▸ **Work instructions**
In the data that follows, every line containing the word "Share" should be returned.

▸ **Exercise input**
--- START ---

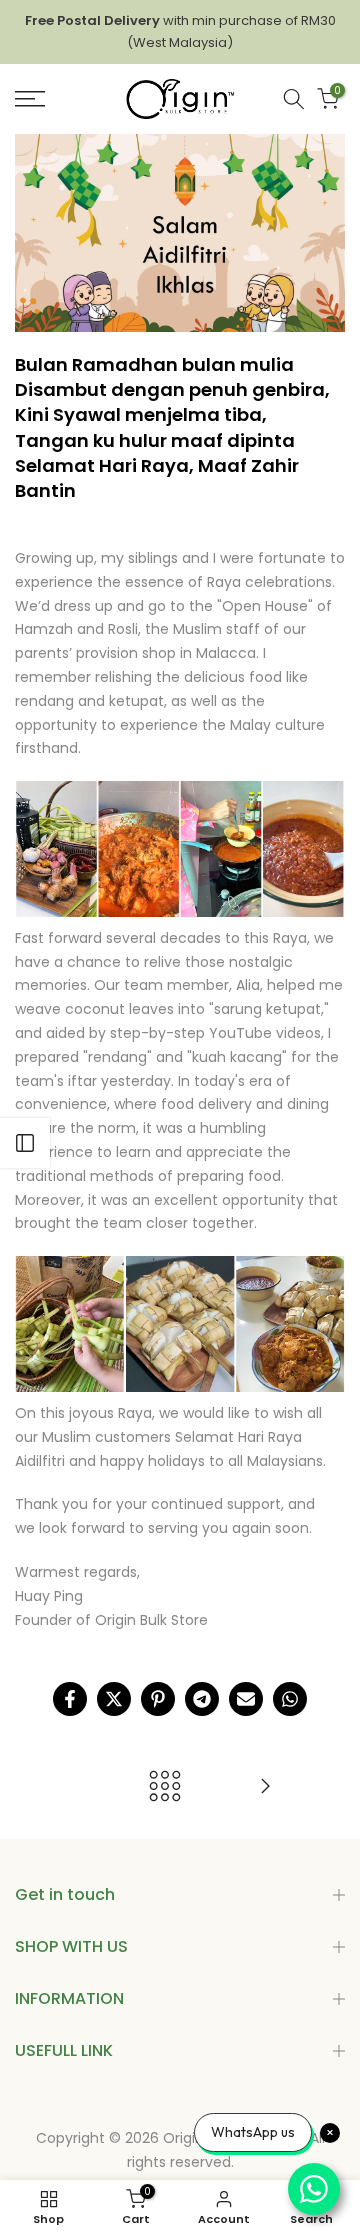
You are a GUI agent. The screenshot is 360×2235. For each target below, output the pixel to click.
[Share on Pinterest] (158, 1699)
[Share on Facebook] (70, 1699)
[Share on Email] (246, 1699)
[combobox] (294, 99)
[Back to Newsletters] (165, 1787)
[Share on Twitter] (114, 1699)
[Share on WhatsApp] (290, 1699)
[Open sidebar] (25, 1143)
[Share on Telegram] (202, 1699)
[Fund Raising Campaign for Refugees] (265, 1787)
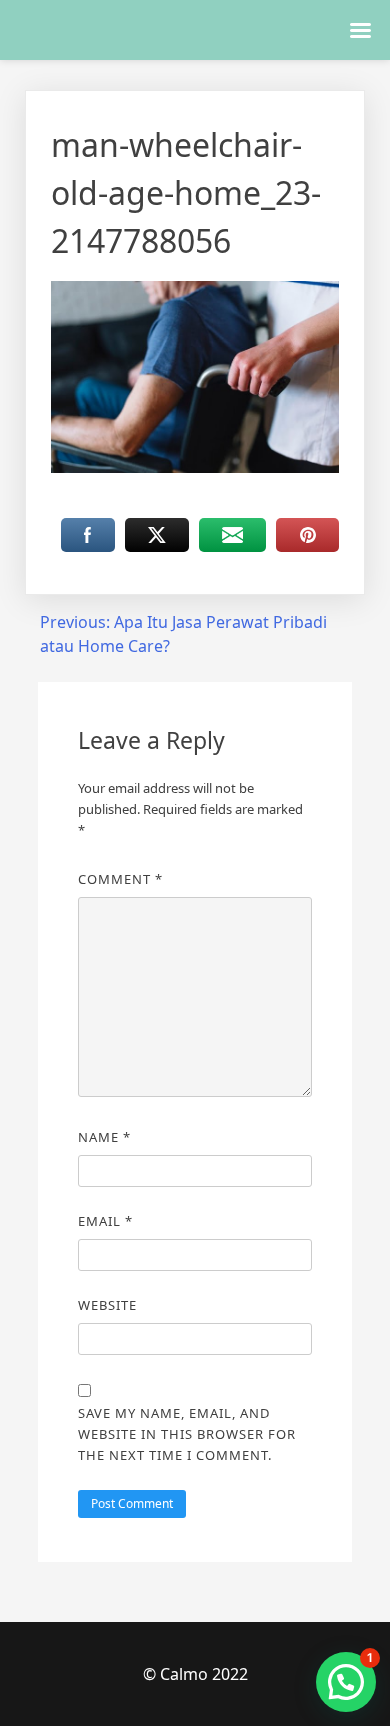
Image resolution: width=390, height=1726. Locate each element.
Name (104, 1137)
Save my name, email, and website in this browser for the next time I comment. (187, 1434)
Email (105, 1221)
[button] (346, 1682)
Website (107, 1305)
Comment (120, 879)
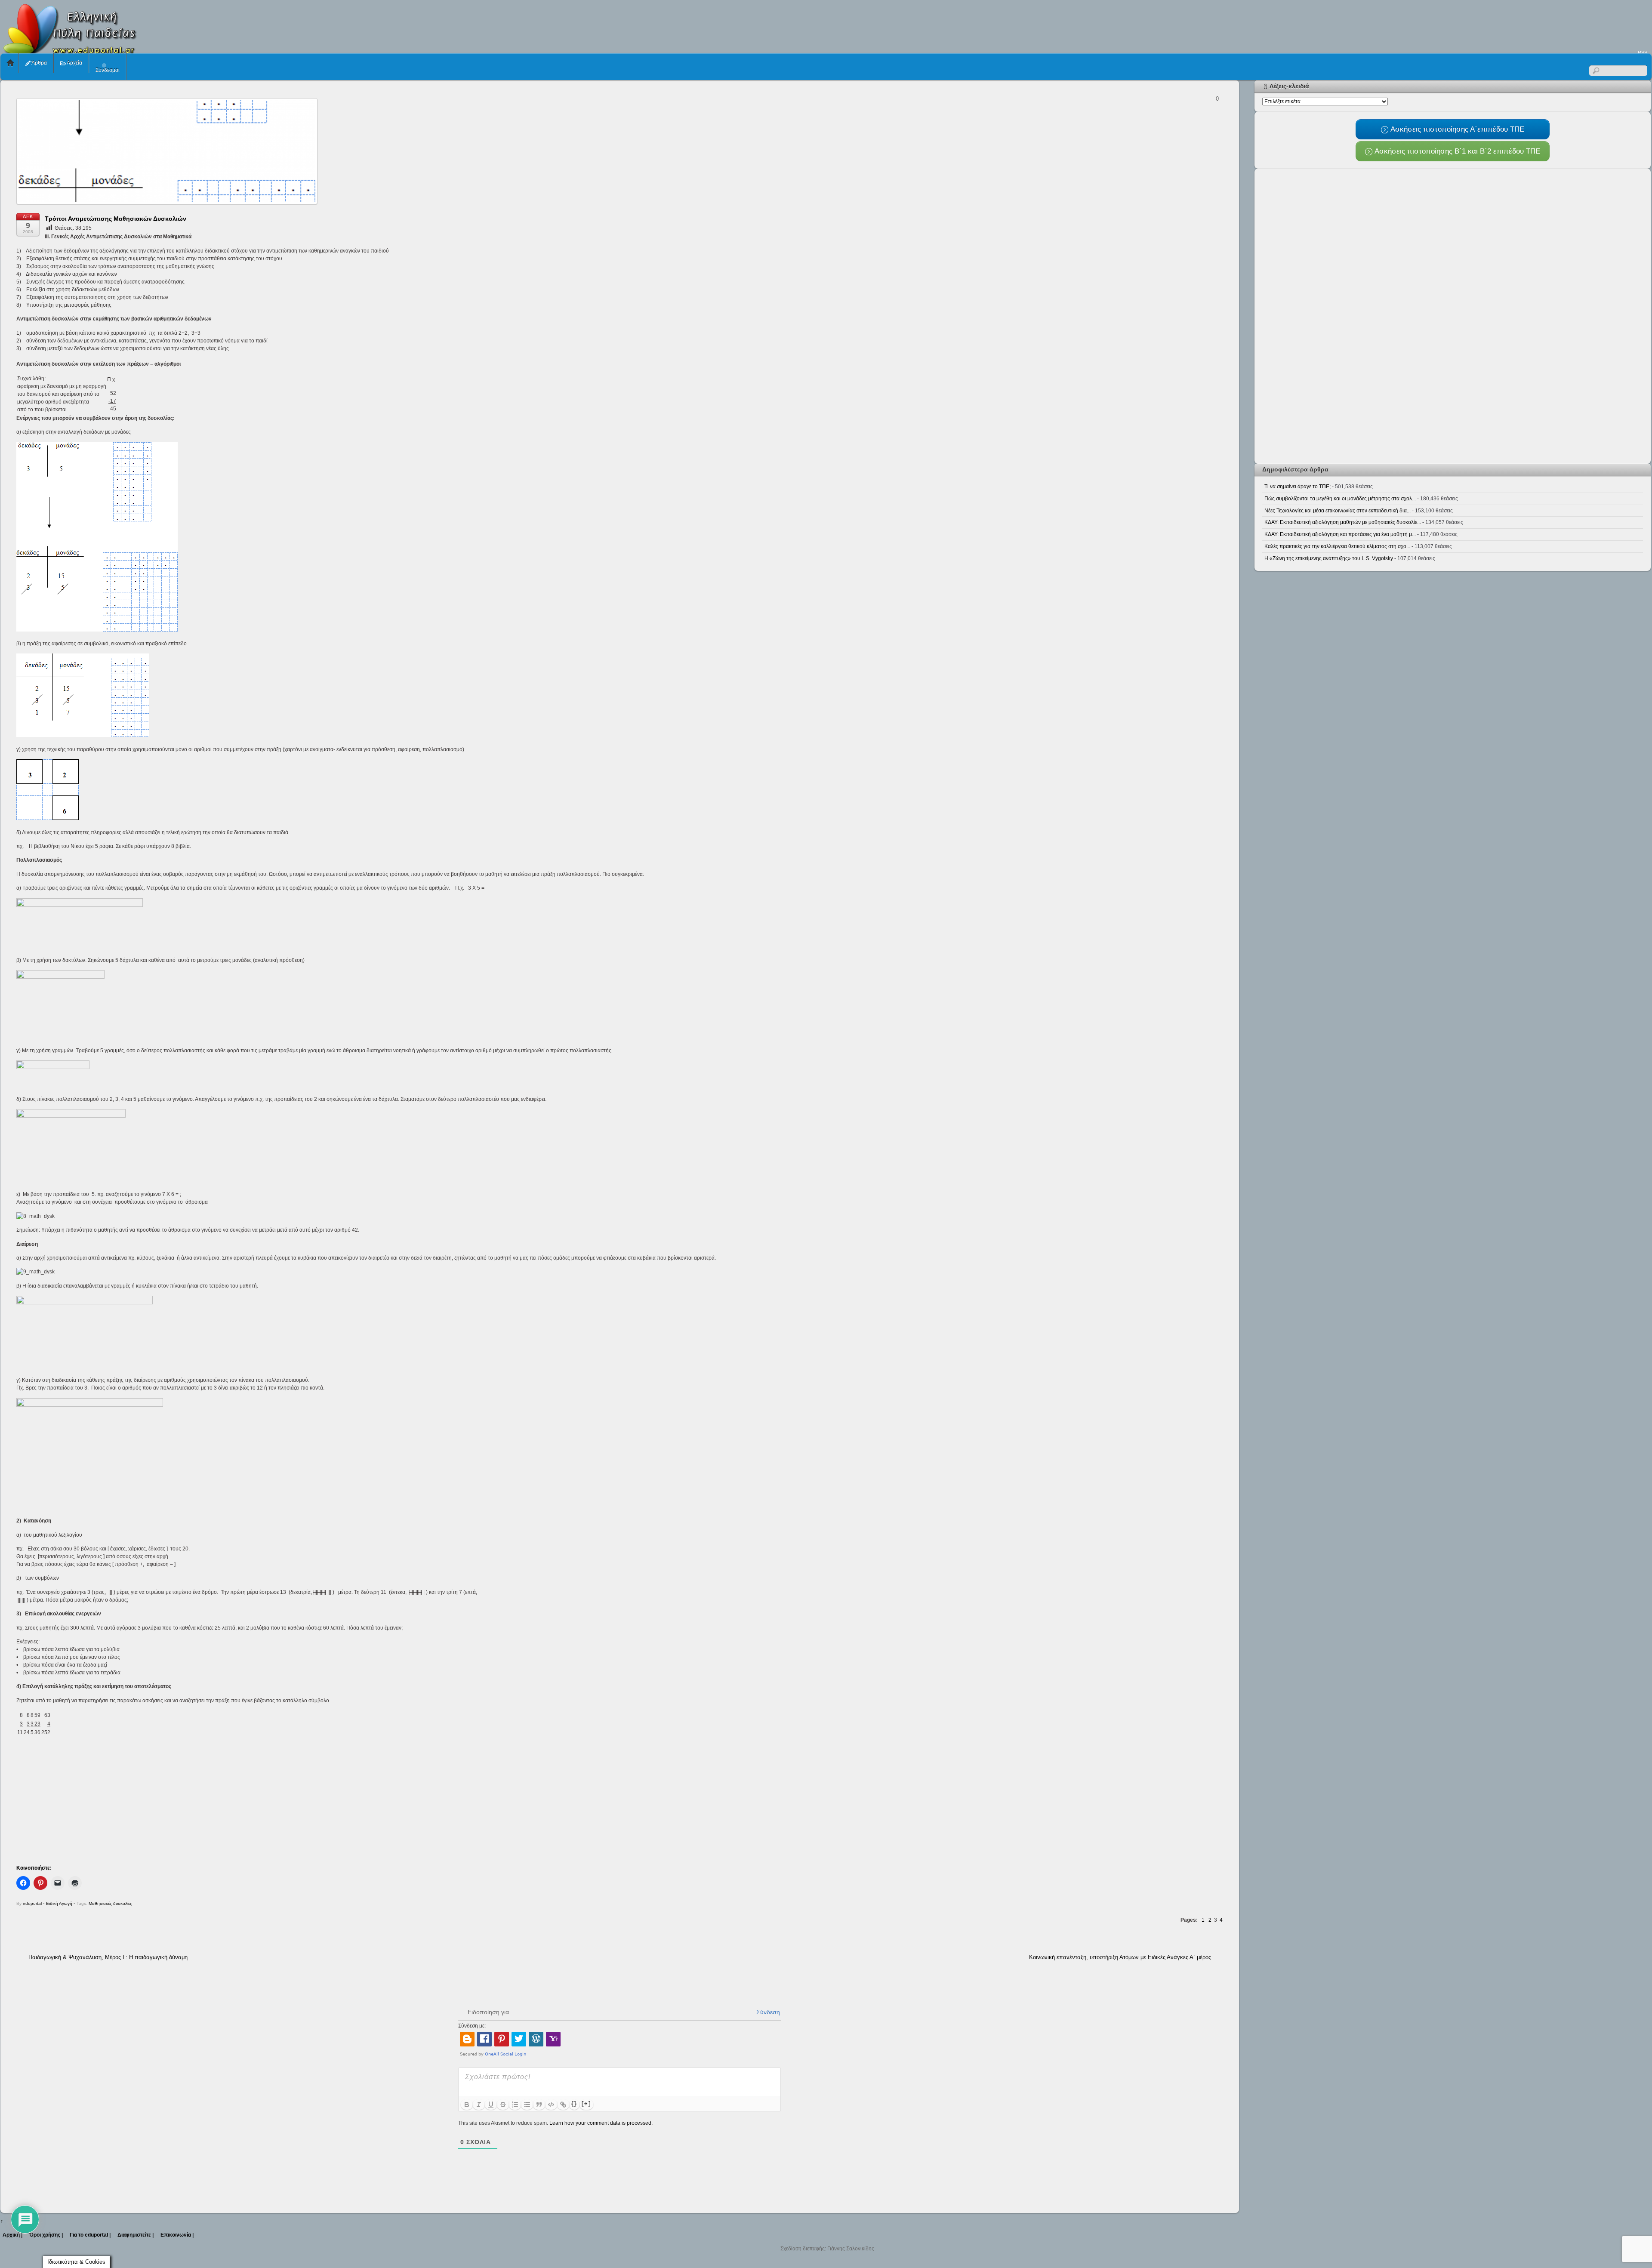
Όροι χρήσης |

--- END ---

▸ **Written solution**
[Share on Pinterest] (158, 1699)
[Share on Facebook] (70, 1699)
[Share on Email] (246, 1699)
[Share on Twitter] (114, 1699)
[Share on WhatsApp] (290, 1699)
[Share on Telegram] (202, 1699)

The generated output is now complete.